The district says it needs the federal documents to figure out why Kinloch’s past did not come up in the background check it conducted before he was hired, and determine whether any legislative fixes could prevent a repeat in the future.

The Justice Department cited a provision of the federal Freedom of Information Act that said confirming or denying any records of a deal with Kinloch would “constitute a clearly unwarranted invasion of personal privacy.”

The department refused requests to turn over information, and last week declined to comment because of the pending litigation.

“We would hope the Department of Justice would share our concerns of preventing this from ever happening again,” school district spokesman Anthony Millican said. “Why did the background check fail? We need their records to explain how this happened, so we can change it and stop it from happening again.”

Kinloch was hired by the district in 2000 and taught at two schools, most recently at Wolf Canyon.

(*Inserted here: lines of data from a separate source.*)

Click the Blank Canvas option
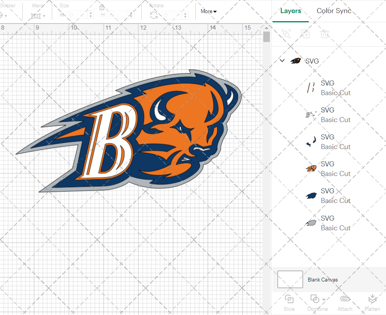Screen dimensions: 386x315 click(323, 280)
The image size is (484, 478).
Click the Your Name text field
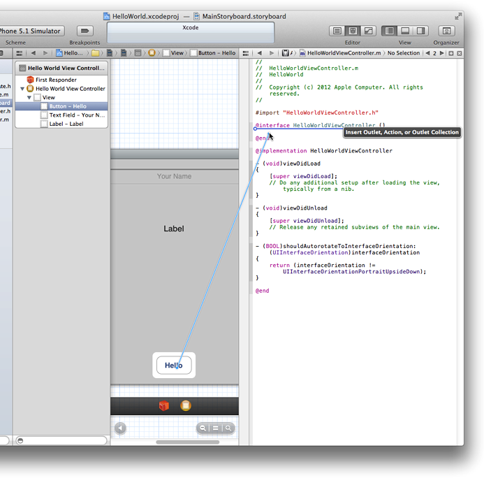tap(174, 176)
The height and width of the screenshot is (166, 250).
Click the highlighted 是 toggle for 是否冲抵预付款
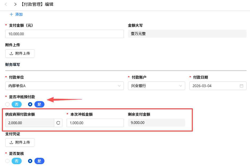pyautogui.click(x=39, y=104)
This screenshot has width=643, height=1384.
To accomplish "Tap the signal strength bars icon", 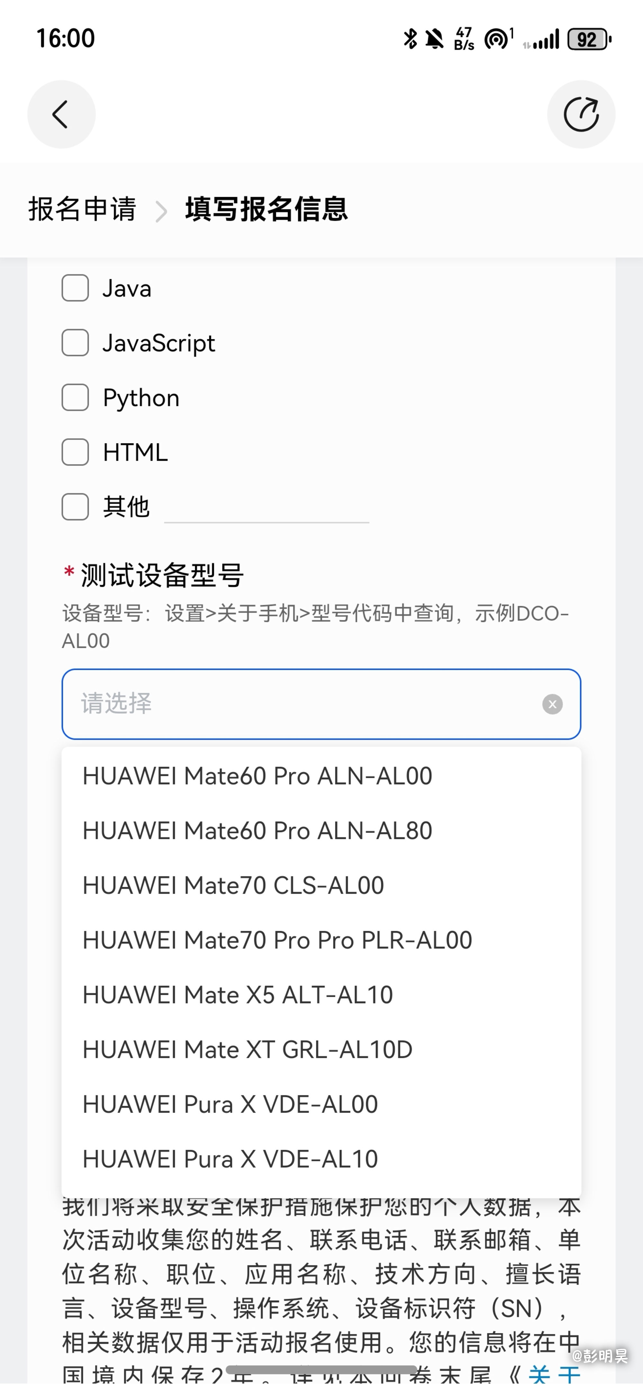I will coord(541,39).
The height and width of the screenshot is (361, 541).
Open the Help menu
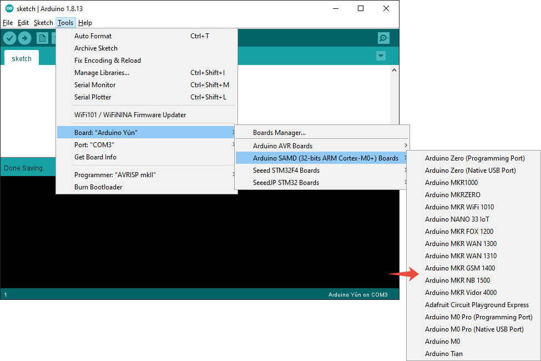coord(85,23)
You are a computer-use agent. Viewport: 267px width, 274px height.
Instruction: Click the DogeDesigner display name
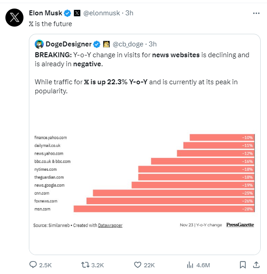click(69, 44)
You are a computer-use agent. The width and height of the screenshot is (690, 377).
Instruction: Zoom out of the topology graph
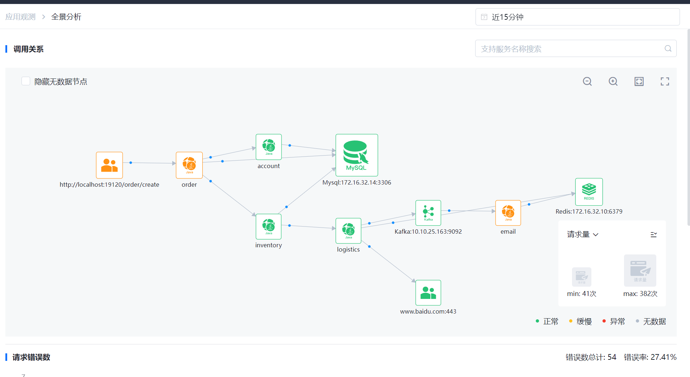point(587,82)

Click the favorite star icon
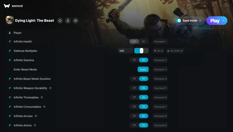point(60,21)
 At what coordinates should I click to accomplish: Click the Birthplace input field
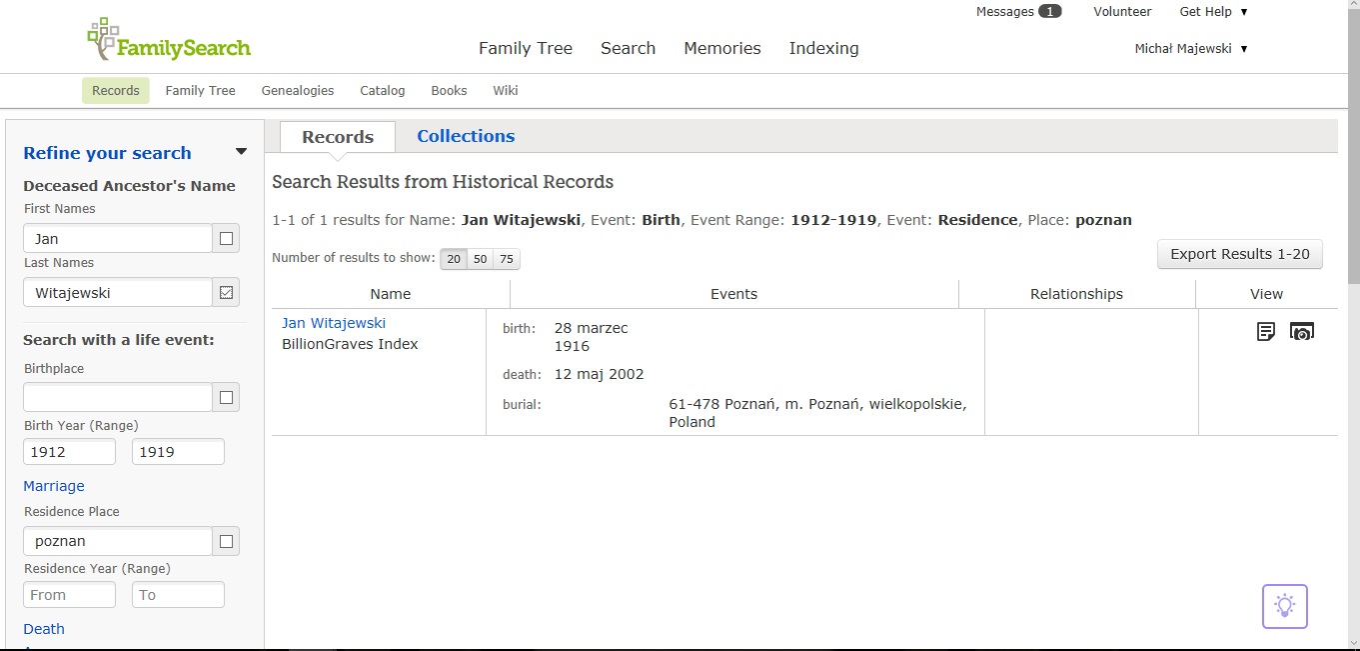[x=118, y=398]
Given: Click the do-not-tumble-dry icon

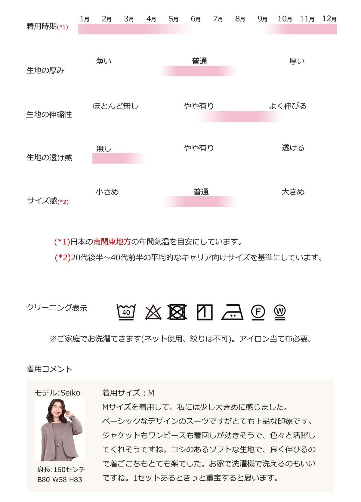Looking at the screenshot, I should [177, 312].
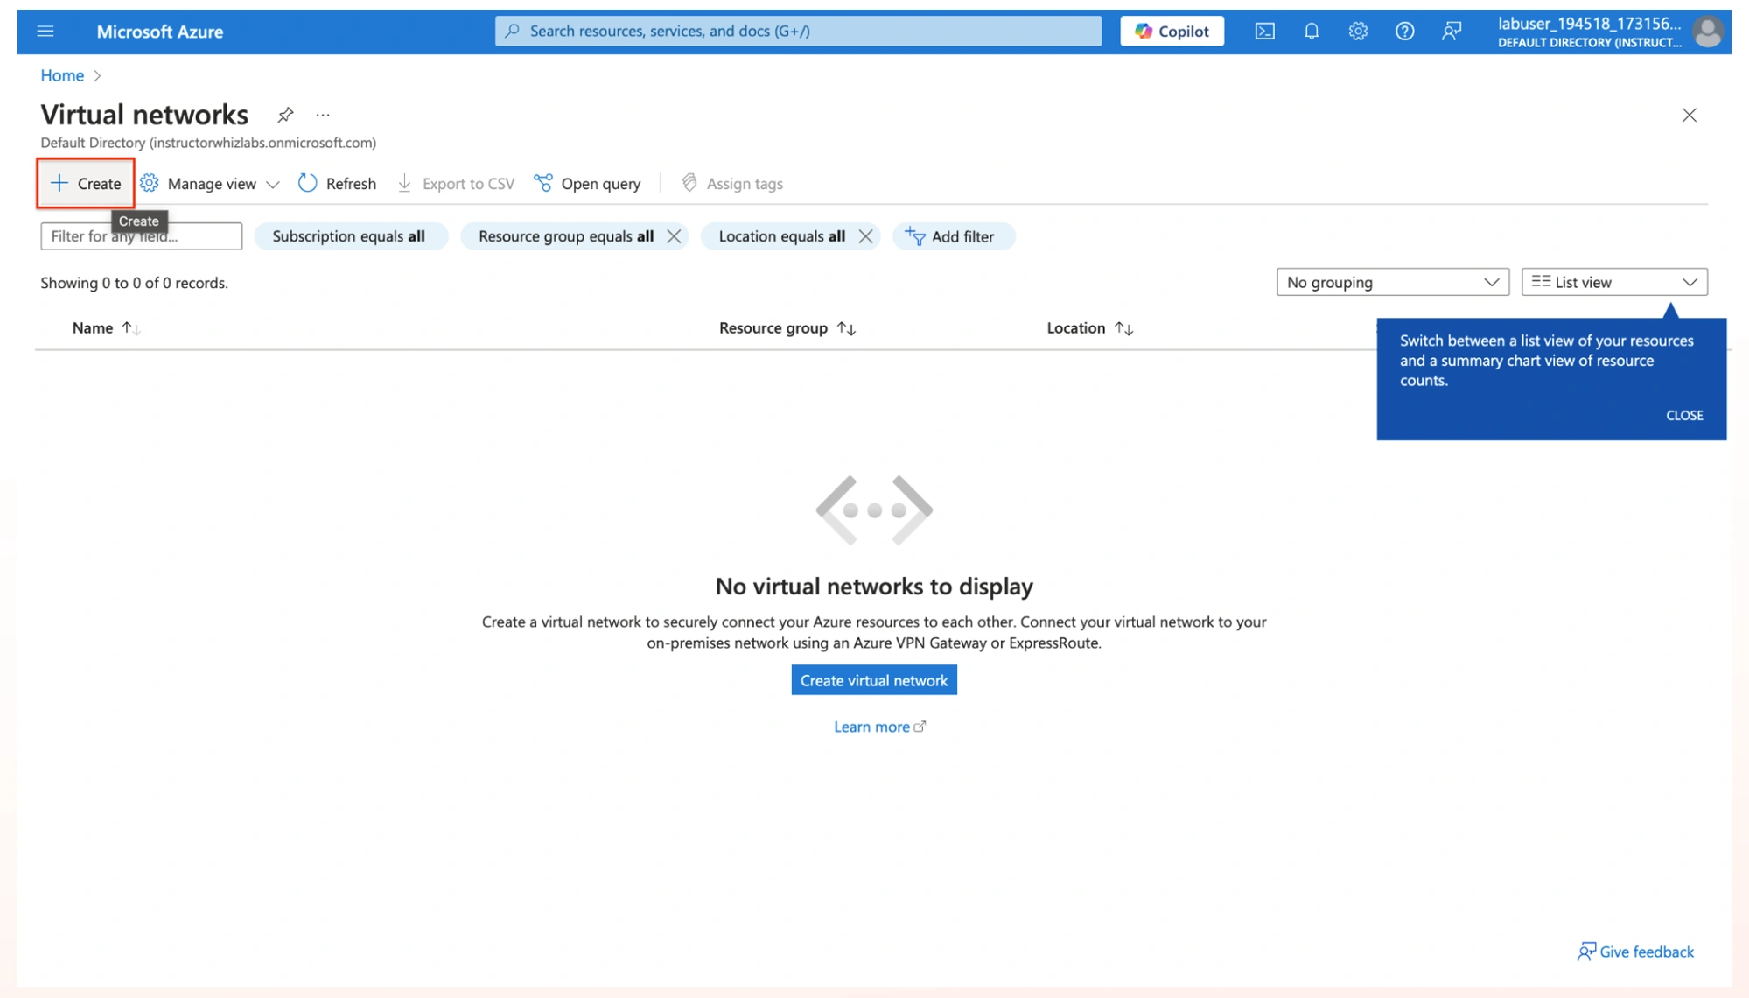
Task: Click the Copilot icon in toolbar
Action: point(1172,30)
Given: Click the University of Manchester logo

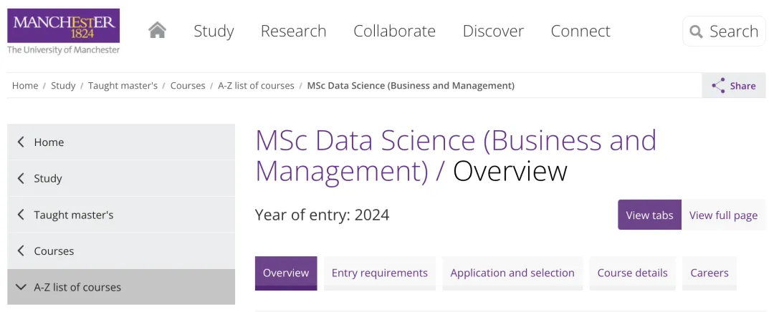Looking at the screenshot, I should (63, 31).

Two years before he was hired, Kinloch testified in a trial in England against a man charged with what was then the relatively new crime of transmitting child pornography over the Internet. The investigation into the man in England led police to Kinloch, who would later testify he had traded child pornography with the man since 1995.

Kinloch struck a bargain with U.S. authorities: He would get immunity here from child pornography charges, so long as he went to England and testified. The agreement wasn’t really a secret, since Kinloch spoke about it in open court.

“They said they would not prosecute me if I told the truth and cooperated,” he testified, according to a news account of the trial in a British newspaper.

Also, the San Diego Reader in 1998 published a story about the case and Kinloch’s role, quoting Mitchell Dembin, the prosecutor who arranged the plea deal and is now a U.S. magistrate judge in San Diego.

When Kinloch returned to the states, he completed his course work at San Diego State University and got a teaching credential. When Chula Vista hired him in September 2000, nothing about his involvement in the ring, or the immunity agreement, turned up in his background check.

That could be because Kinloch was never formally charged here, so no court or arrest record would be in the system. The news stories did not turn up because the district did not conduct Internet searches then on potential employees and does not now.

Background checks for teachers in California are handled through a program administered by the state Department of Justice when applicants apply for teaching credentials.

The exact reason the background check didn’t uncover Kinloch’s past isn’t known, and the district wants to find out. It wants copies of the immunity arrangement as well as any correspondence with the department and with officials from Great Britain.

The public interest in knowing those details far outweighs any privacy interest, the district contends. Millican said that the public relies on the integrity of background checks to identify people like Kinloch, who testified that he was attracted to boys who were teenagers, and younger.